[[ Records shown, beginning ]]

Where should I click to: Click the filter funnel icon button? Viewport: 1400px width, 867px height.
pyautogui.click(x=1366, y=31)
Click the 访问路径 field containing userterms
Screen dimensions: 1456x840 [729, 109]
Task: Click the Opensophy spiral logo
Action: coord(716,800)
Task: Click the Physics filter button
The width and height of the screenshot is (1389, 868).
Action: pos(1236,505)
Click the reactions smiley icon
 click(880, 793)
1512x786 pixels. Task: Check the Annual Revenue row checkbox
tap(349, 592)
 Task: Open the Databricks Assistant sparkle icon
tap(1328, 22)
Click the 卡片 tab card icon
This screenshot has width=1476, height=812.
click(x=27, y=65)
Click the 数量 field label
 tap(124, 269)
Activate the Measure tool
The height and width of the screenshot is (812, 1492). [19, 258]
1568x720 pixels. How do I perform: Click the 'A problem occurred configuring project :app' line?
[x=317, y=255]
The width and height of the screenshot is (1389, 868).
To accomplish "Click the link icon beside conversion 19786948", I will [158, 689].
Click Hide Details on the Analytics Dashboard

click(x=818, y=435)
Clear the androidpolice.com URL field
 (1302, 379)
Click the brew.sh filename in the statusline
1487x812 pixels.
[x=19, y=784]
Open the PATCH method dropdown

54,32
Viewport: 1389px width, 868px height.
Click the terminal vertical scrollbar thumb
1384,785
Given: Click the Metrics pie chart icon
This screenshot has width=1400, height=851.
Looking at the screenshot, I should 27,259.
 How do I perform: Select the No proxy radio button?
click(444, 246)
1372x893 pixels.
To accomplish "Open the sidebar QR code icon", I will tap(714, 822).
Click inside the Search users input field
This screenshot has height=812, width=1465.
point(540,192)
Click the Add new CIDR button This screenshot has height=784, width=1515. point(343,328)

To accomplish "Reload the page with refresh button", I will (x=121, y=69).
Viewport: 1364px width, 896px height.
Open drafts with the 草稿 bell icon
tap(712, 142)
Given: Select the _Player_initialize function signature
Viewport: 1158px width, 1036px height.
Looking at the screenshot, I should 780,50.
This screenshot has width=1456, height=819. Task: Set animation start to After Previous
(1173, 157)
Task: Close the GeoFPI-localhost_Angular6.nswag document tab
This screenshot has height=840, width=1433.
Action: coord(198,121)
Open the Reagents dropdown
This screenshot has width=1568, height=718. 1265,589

[[ Records shown, end ]]

▸ **Description of the task**: Line by line, retype the records with no changes.

▸ **Answer for the task**:
Where should I click to: Click the filter funnel icon button? Viewport: 1400px width, 867px height.
pyautogui.click(x=1366, y=31)
Click the 访问路径 field containing userterms
Screen dimensions: 1456x840 [729, 109]
Task: Click the Opensophy spiral logo
Action: coord(716,800)
Task: Click the Physics filter button
The width and height of the screenshot is (1389, 868).
Action: pos(1236,505)
Click the reactions smiley icon
 click(880, 793)
1512x786 pixels. Task: Check the Annual Revenue row checkbox
tap(349, 592)
 Task: Open the Databricks Assistant sparkle icon
tap(1328, 22)
Click the 卡片 tab card icon
This screenshot has width=1476, height=812.
click(x=27, y=65)
Click the 数量 field label
 tap(124, 269)
Activate the Measure tool
The height and width of the screenshot is (812, 1492). [19, 258]
1568x720 pixels. How do I perform: Click the 'A problem occurred configuring project :app' line?
[x=317, y=255]
The width and height of the screenshot is (1389, 868).
To accomplish "Click the link icon beside conversion 19786948", I will [158, 689].
Click Hide Details on the Analytics Dashboard

click(x=818, y=435)
Clear the androidpolice.com URL field
 (1302, 379)
Click the brew.sh filename in the statusline
1487x812 pixels.
[x=19, y=784]
Open the PATCH method dropdown

54,32
Viewport: 1389px width, 868px height.
Click the terminal vertical scrollbar thumb
1384,785
Given: Click the Metrics pie chart icon
This screenshot has width=1400, height=851.
Looking at the screenshot, I should 27,259.
 How do I perform: Select the No proxy radio button?
click(444, 246)
1372x893 pixels.
To accomplish "Open the sidebar QR code icon", I will tap(714, 822).
Click inside the Search users input field
This screenshot has height=812, width=1465.
point(540,192)
Click the Add new CIDR button This screenshot has height=784, width=1515. point(343,328)

To accomplish "Reload the page with refresh button", I will (x=121, y=69).
Viewport: 1364px width, 896px height.
Open drafts with the 草稿 bell icon
tap(712, 142)
Given: Select the _Player_initialize function signature
Viewport: 1158px width, 1036px height.
Looking at the screenshot, I should 780,50.
This screenshot has width=1456, height=819. Task: Set animation start to After Previous
(1173, 157)
Task: Close the GeoFPI-localhost_Angular6.nswag document tab
This screenshot has height=840, width=1433.
Action: coord(198,121)
Open the Reagents dropdown
This screenshot has width=1568, height=718. 1265,589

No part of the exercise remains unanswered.